SPEAKER_00Yeah. And the player who's the commander, who has there's a series of four cards, which are Trump cards, rockets. Whoever has the four rockets, which can't be Jarvis, this will be one of the two other two players, takes on the role of the commander. That's the same in two and three plus games. And the commander, when you're playing as two, takes the role of Jarvis as well, so you decide which cards to play. Um, you cannot communicate during the game about your hand or about cards or about strategy at all. All you're allowed to do is each player has a communication marker.
SPEAKER_03Which was not always available. Some scenarios it's not available.
SPEAKER_00And with that communication marker, you can place at any time, doesn't have to be your turn, you can place down a card, and you can place the marker on the top, which means this is the highest value card of that suit you have, at the bottom, which means it's the lowest, or in the middle, which means it's the only. You can only do that once per game.
SPEAKER_03If at all.
SPEAKER_00If yeah, if at all, if the scenario allows you to. You have some scenarios that don't allow you to do that until sort of the third or fourth trick has been won. You have some where you can communicate, but you can only communicate by placing down a card. You your the meaning of that card needs to be inferred by the other players, basically. And that is it in a nutshell, really.

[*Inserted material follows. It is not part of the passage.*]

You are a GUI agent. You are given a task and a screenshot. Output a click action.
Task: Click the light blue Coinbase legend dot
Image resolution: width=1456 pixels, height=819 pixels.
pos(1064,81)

SPEAKER_03Yeah, so I would say that each trick probably takes no more than five minutes, even if you probably play it through.

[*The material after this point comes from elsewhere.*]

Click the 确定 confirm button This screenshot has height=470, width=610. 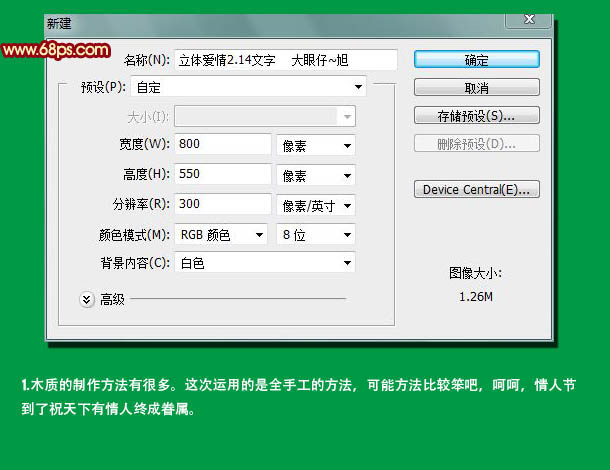(477, 60)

SPEAKER_00Each scenario. Yeah, sorry.
SPEAKER_03Yeah, probably takes maybe five or ten if you're particularly thinking about it.

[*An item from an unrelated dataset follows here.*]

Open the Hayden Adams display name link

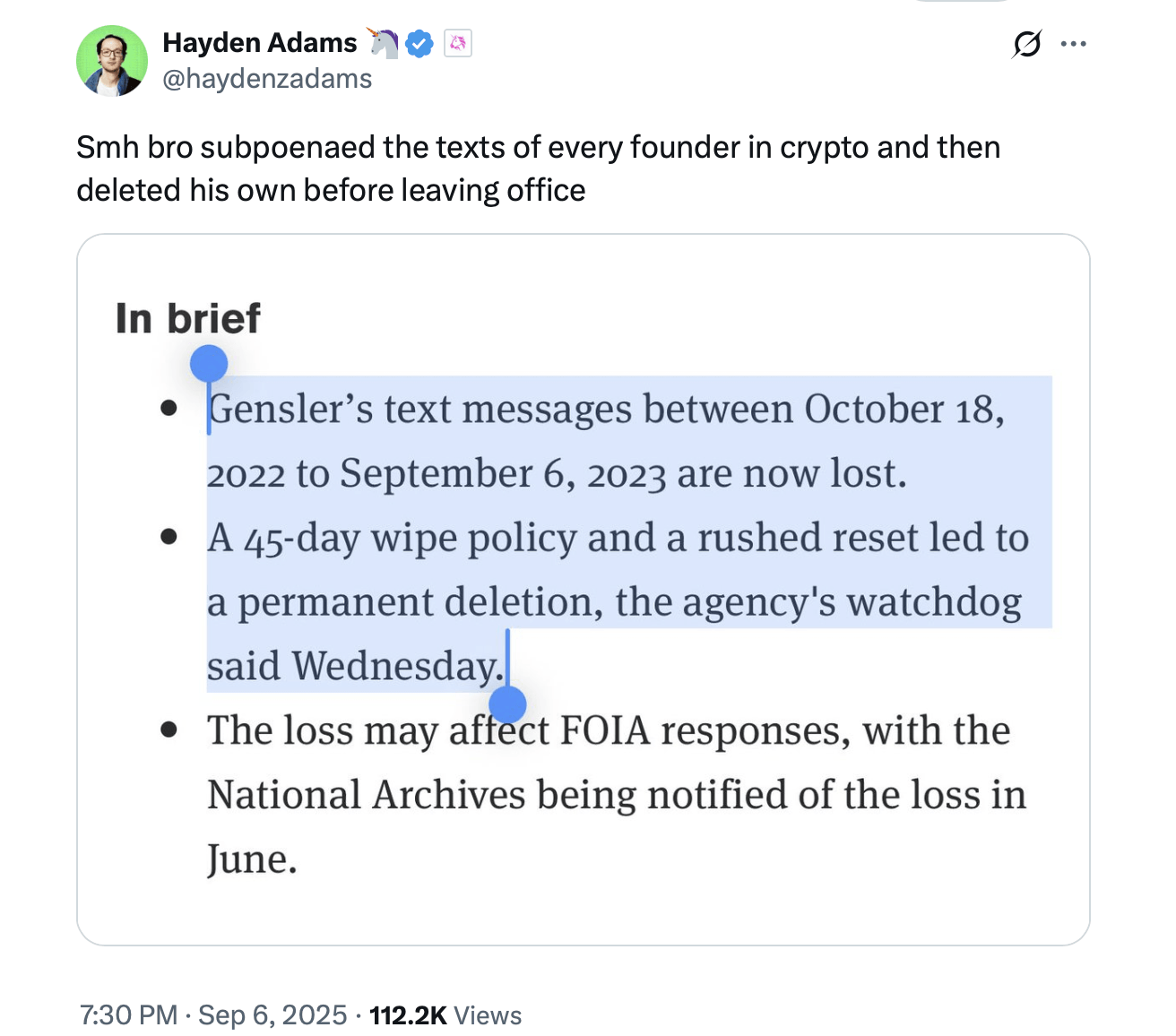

SPEAKER_00Yeah. I mean I can't imagine one going on for more than ten minutes, really.
SPEAKER_03Each scenario is fairly quick, but there are 50 scenarios in the box.
SPEAKER_00And obviously, it it's sort of designed to play through the scenarios in order, but you could also just pick out any scenario from the book and play that. If you're activist. Yeah, well, we'll get on to that. Um so yeah, this was uh a random purchase, another charity shop find for two as charity shop find over the over the years. Um it's always something that I've been vaguely curious about, but I've been put off by the discourse around it at two players, and obviously we'll we'll we'll get onto that. And I believe, I'm not absolutely certain because I haven't played it, I do believe the sequel to it, um Mission Deep C has a better implemented two-player variant out of the box, but I'm not entirely sure about that. So, yeah, trick-taking games.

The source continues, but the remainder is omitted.